- [Exercise goal] Copy the listing from its start through the line that contains "Looking at the", changing "dropdown" to "menu" and leaving everything else as it is. Leave the pictures out of your answer.

- [Entries supplied]

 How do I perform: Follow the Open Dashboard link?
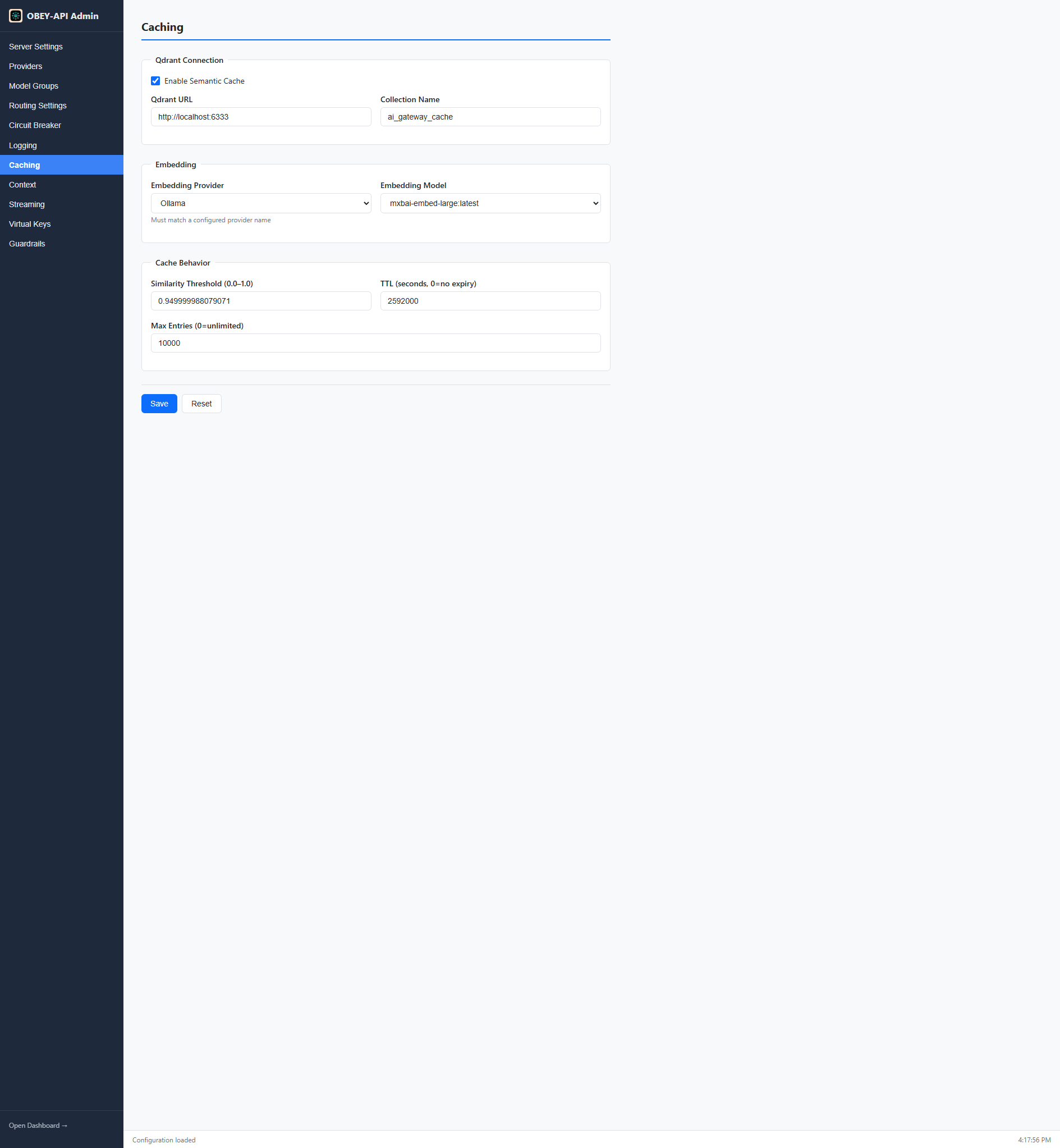tap(38, 1125)
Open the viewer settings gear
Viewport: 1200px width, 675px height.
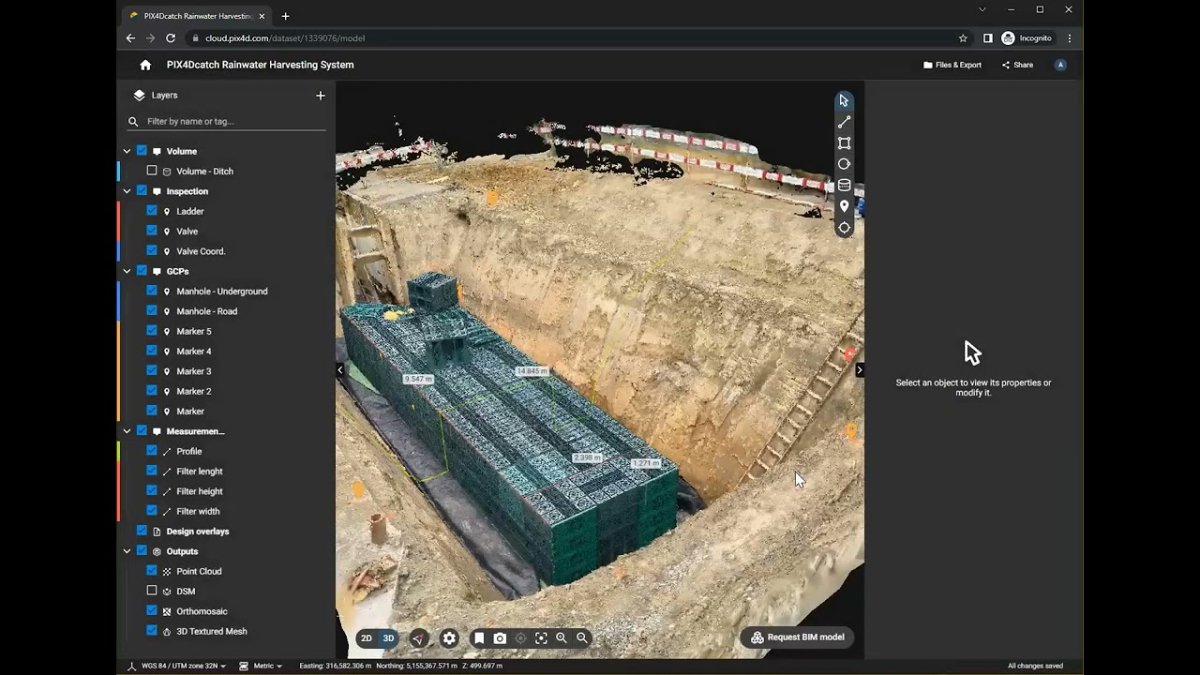point(449,638)
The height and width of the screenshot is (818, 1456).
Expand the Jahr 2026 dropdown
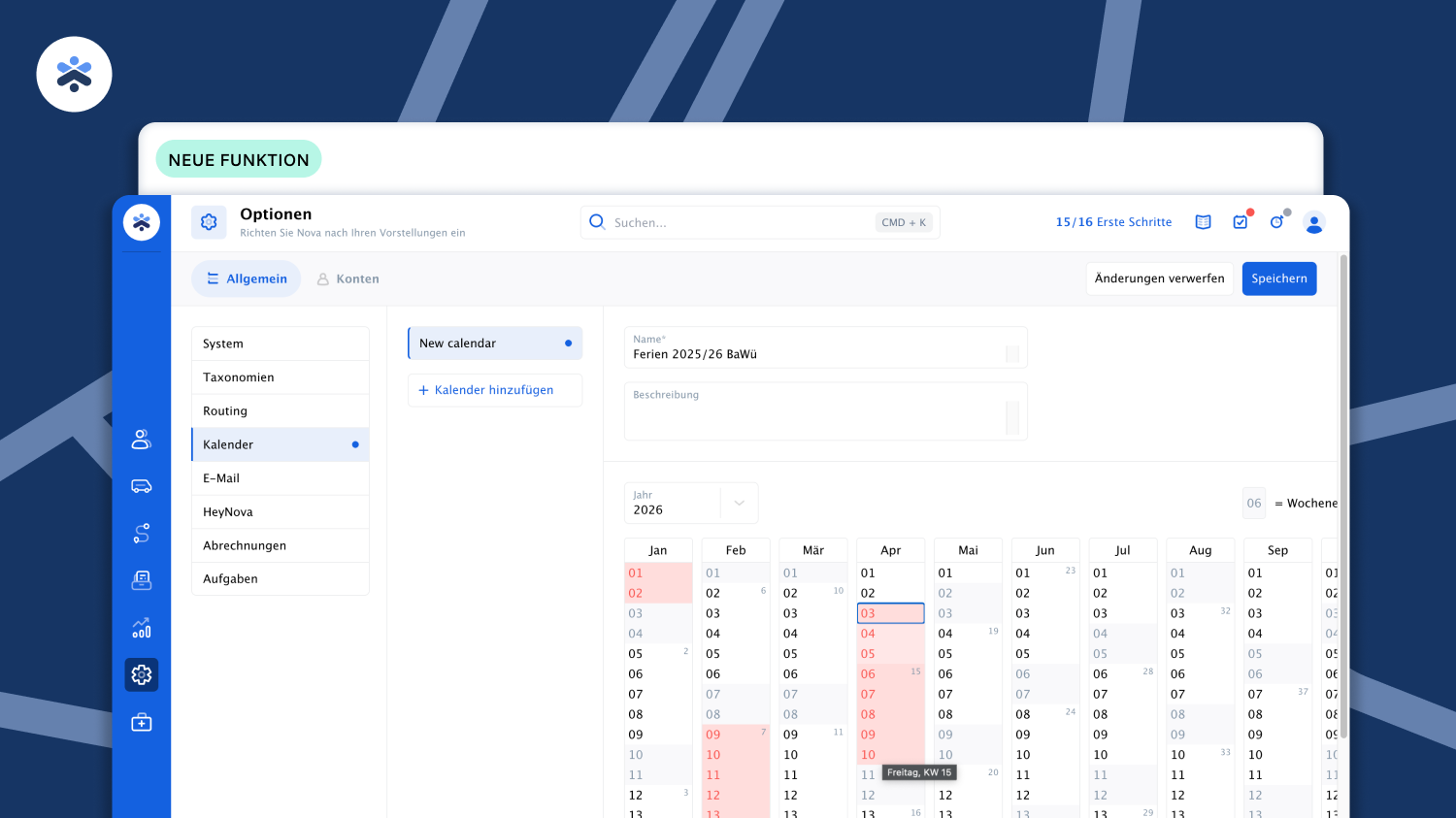[739, 503]
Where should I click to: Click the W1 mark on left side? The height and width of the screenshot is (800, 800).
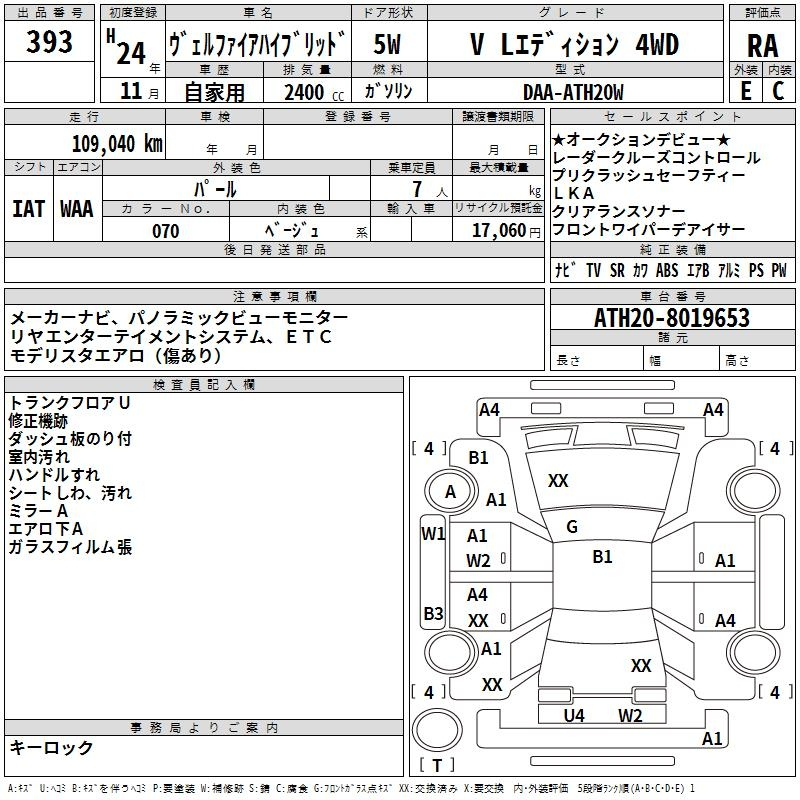[x=433, y=534]
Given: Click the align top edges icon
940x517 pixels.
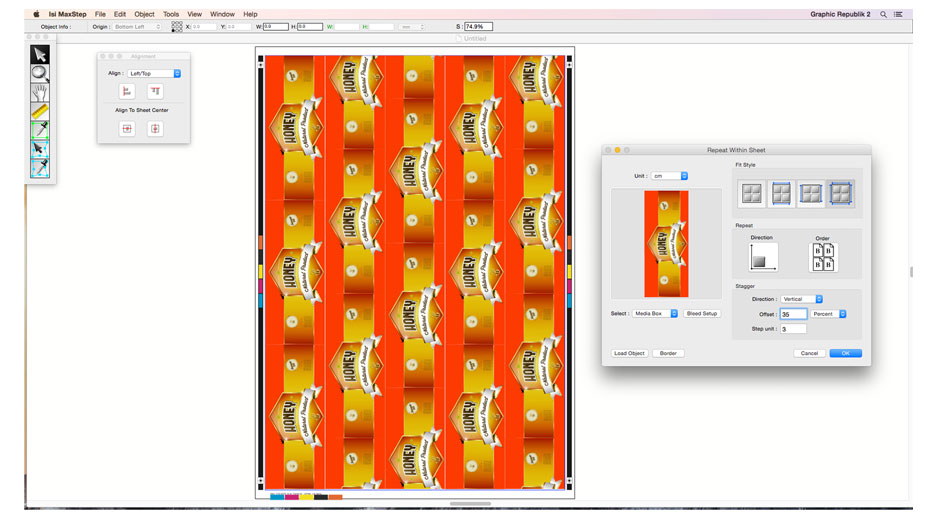Looking at the screenshot, I should (x=155, y=91).
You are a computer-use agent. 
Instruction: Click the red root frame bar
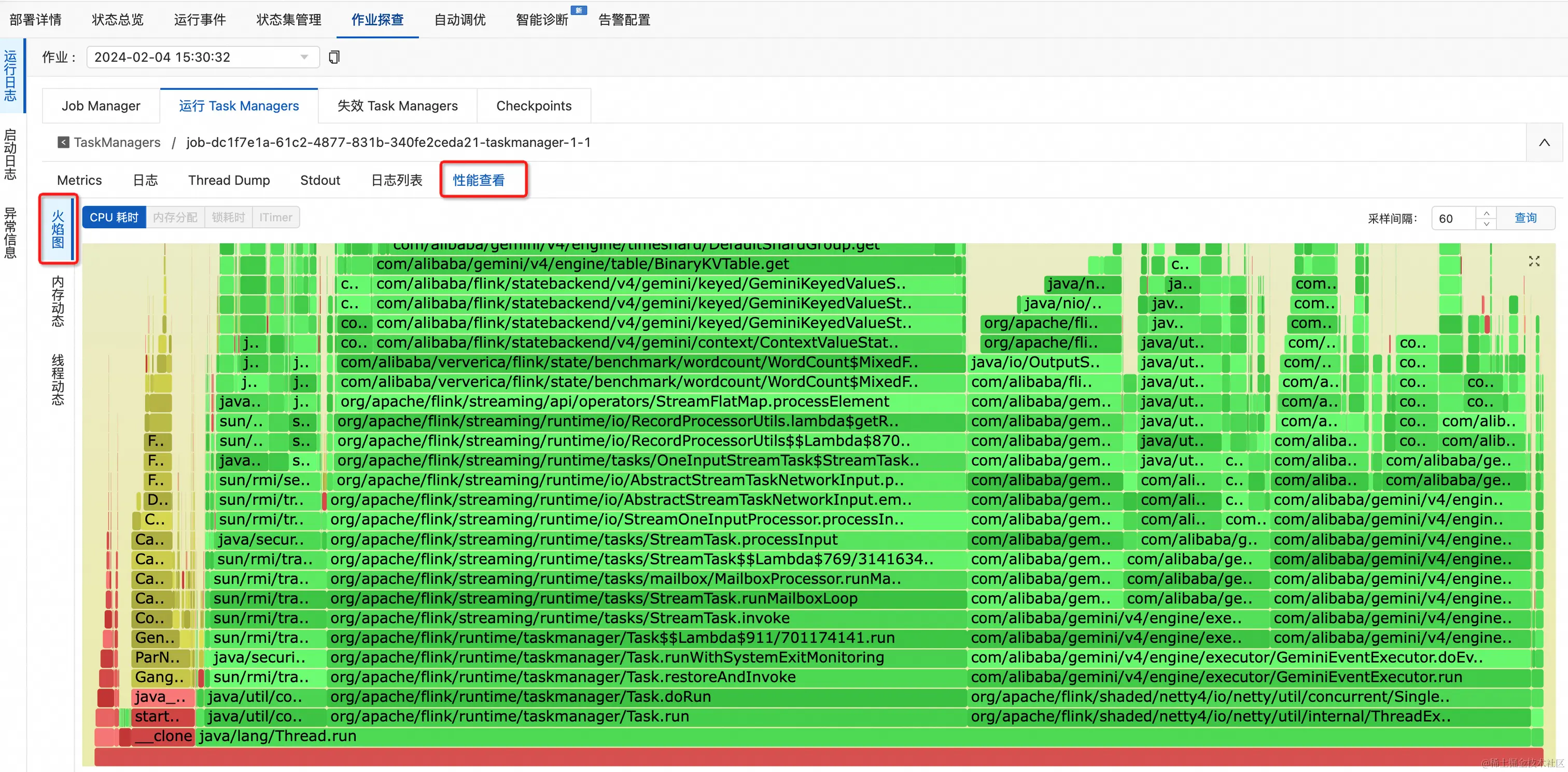click(x=818, y=757)
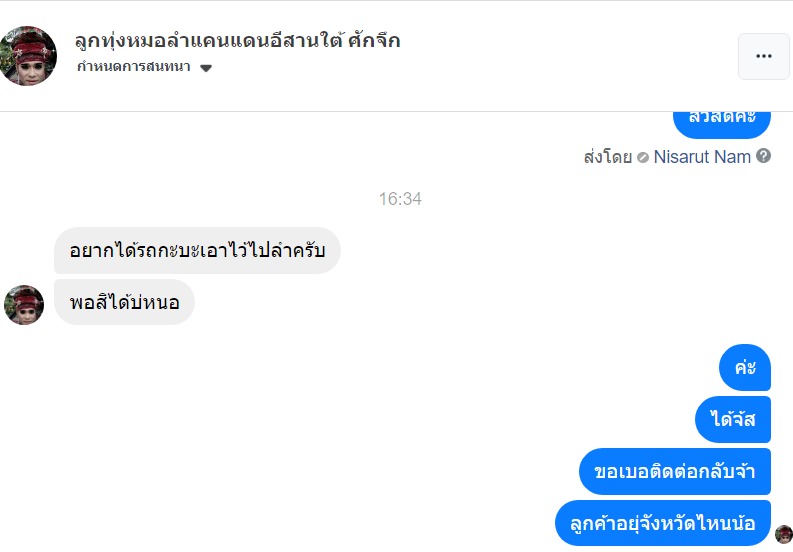
Task: Select the message bubble พอสิได้บ่หนอ
Action: [124, 302]
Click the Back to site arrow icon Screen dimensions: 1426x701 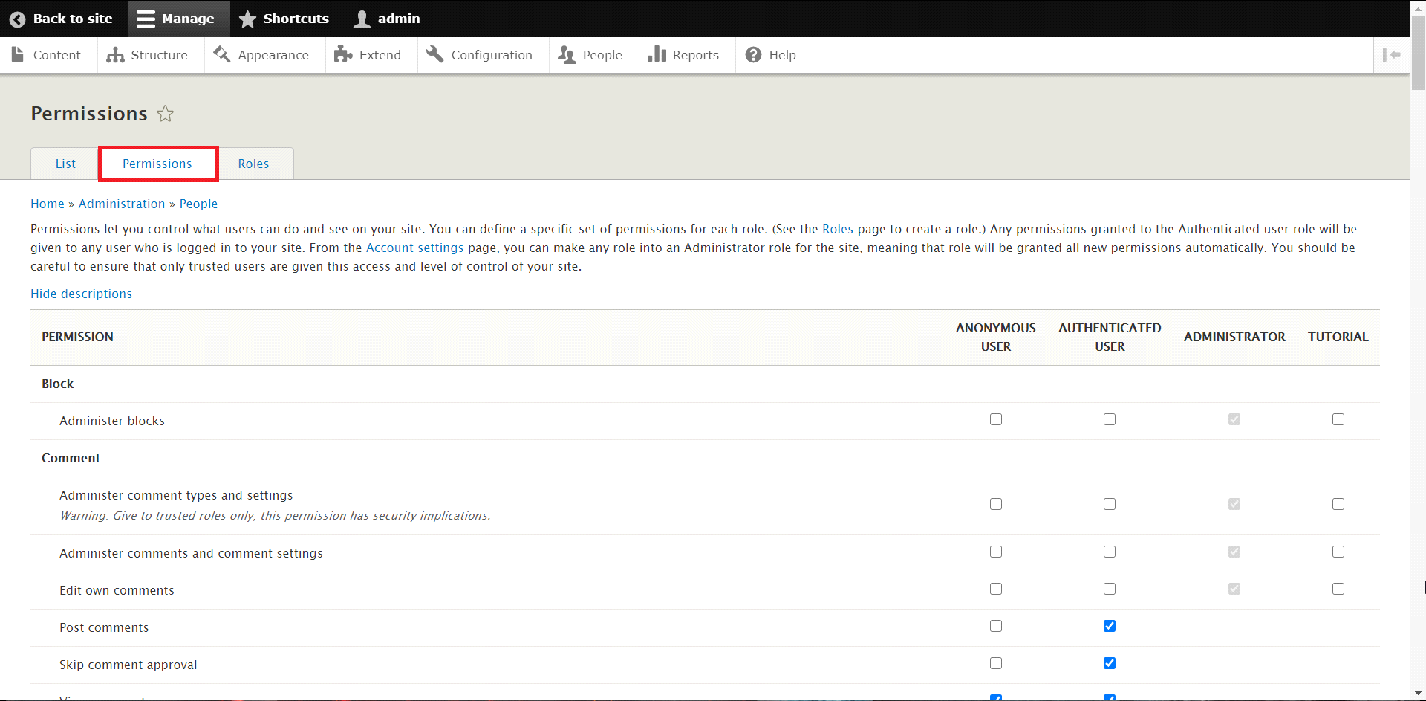pyautogui.click(x=17, y=19)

- [Problem solution]
 How do I perform: Follow the Open Dashboard link?
tap(38, 1125)
Open the viewer settings gear
Viewport: 1200px width, 675px height.
point(449,638)
The height and width of the screenshot is (818, 1456).
Expand the Jahr 2026 menu
[739, 503]
Where should I click to: Click the W1 mark on left side? The height and width of the screenshot is (800, 800).
[x=433, y=534]
Given: Click the align top edges icon
940x517 pixels.
Looking at the screenshot, I should (x=155, y=91).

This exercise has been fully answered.